*DOCUMENT PASSAGE*
9:00 - 9:50: Theodore A. Slaman: Extending Borel's Conjecture from Measure to Dimension
Borel (1919) defined a set of real numbers $A$ to have strong measure zero if for every sequence of positive numbers $(e_i)$ there is an open cover of $A~$, $(U_i)$, such that for each $i$, the diameter of $U_i$ is less than $e_i$.  Besicovitch (1956) showed that $A$ has strong measure zero if and only if $A$ has strong dimension zero, which means that for every gauge function $f$, $A$ is null for its associated measure $H^f$.  We say that a subset of $A$ of $\mathbb{R}^n$ has strong dimension $f$ if and only if $H^f(A)>0~~$ and for every gauge function $g$ of higher order $H^g(A)=0$.  Here, $g$ has higher order than $f$ when the limit as $t$ goes to $0$ of the ratio $g(t)/f(t)~~$ is equal to $0$.

*DATA LINES*
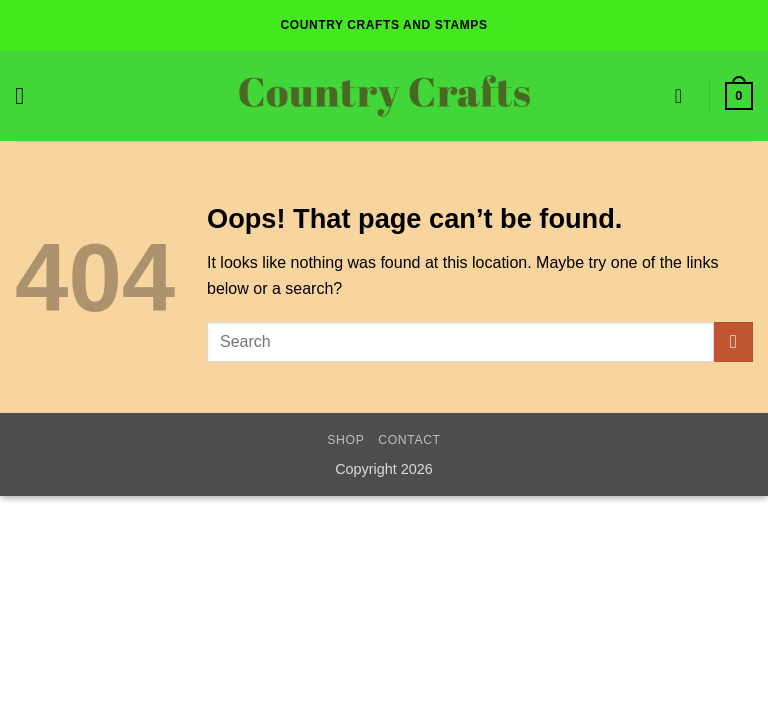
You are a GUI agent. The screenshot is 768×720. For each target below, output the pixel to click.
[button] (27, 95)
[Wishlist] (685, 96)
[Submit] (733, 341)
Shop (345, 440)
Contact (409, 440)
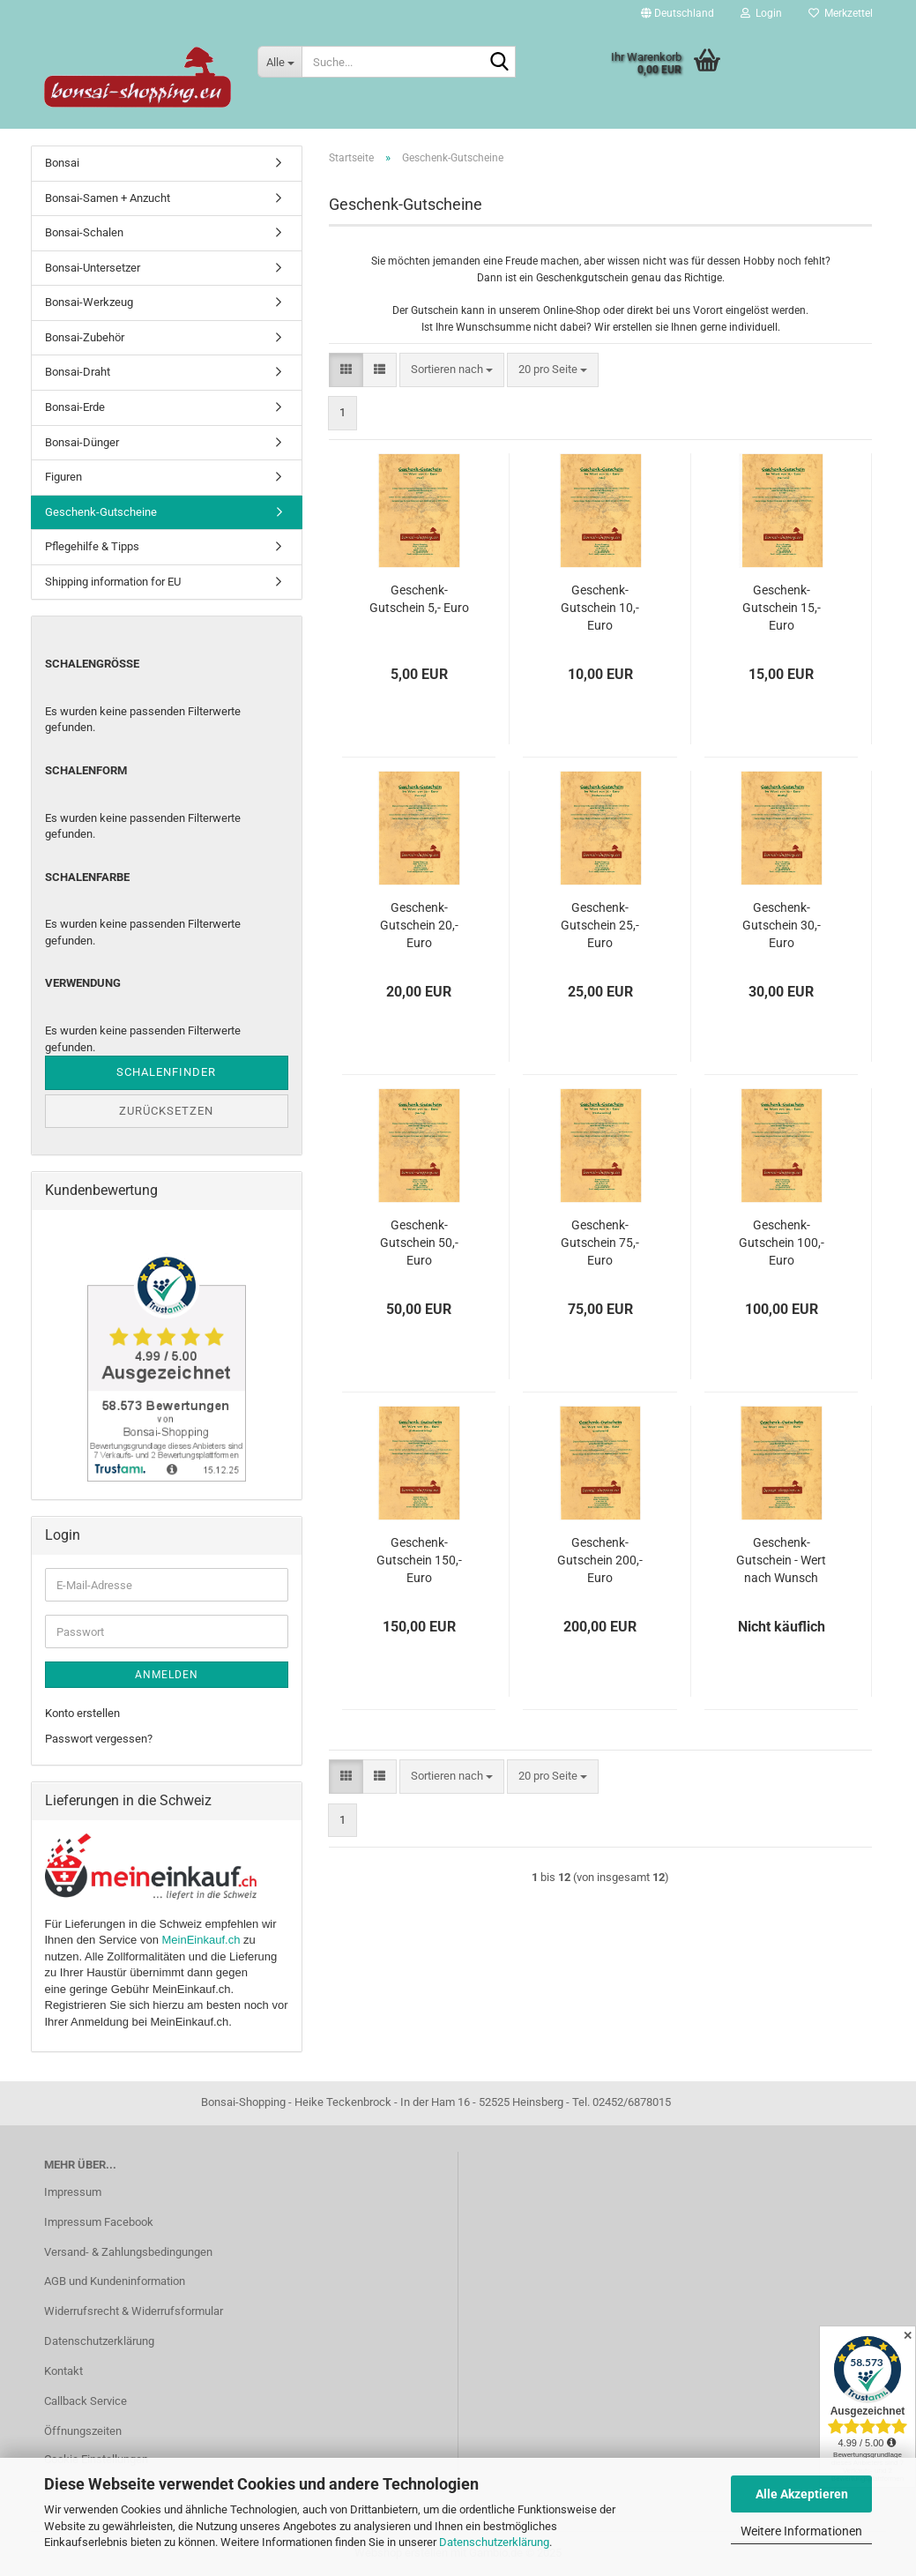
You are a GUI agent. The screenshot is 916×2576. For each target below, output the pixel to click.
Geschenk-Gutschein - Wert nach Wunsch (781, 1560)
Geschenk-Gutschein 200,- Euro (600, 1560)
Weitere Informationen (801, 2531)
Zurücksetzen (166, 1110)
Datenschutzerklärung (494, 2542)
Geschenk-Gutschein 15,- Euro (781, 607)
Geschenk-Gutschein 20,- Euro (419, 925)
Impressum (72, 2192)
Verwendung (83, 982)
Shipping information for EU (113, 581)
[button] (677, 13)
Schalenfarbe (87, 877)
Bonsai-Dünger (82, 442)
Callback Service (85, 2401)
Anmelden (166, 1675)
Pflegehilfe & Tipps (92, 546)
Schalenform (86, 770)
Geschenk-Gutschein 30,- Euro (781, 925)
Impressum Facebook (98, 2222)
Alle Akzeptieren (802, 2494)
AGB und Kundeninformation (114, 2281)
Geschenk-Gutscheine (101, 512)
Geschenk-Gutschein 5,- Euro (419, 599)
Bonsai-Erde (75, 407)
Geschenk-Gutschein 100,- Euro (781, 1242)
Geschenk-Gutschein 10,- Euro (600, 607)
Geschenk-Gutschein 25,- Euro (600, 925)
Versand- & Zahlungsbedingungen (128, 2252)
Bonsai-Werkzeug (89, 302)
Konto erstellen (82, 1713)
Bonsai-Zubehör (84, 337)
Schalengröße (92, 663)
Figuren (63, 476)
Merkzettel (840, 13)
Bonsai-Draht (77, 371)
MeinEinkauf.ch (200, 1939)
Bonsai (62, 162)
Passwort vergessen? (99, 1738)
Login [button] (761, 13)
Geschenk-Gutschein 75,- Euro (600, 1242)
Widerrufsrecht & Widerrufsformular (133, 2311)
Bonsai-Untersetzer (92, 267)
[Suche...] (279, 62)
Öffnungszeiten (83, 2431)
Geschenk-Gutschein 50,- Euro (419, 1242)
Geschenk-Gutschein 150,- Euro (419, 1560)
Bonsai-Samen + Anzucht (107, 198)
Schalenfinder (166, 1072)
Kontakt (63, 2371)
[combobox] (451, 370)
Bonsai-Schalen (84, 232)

*TO BE DONE*
1 > According to the talk abstract, in what year did Besicovitch show that a set has strong measure zero if and only if it has strong dimension zero?
2 > Quote the talk abstract word for word, starting at "9:00 - 9:50: Theodore" and ending at "equal to $0$.".
The records play no part in what follows.

*RESPONSE LIST*
1 > 1956

2 >
9:00 - 9:50: Theodore A. Slaman: Extending Borel's Conjecture from Measure to Dimension
Borel (1919) defined a set of real numbers $A$ to have strong measure zero if for every sequence of positive numbers $(e_i)$ there is an open cover of $A~$, $(U_i)$, such that for each $i$, the diameter of $U_i$ is less than $e_i$.  Besicovitch (1956) showed that $A$ has strong measure zero if and only if $A$ has strong dimension zero, which means that for every gauge function $f$, $A$ is null for its associated measure $H^f$.  We say that a subset of $A$ of $\mathbb{R}^n$ has strong dimension $f$ if and only if $H^f(A)>0~~$ and for every gauge function $g$ of higher order $H^g(A)=0$.  Here, $g$ has higher order than $f$ when the limit as $t$ goes to $0$ of the ratio $g(t)/f(t)~~$ is equal to $0$.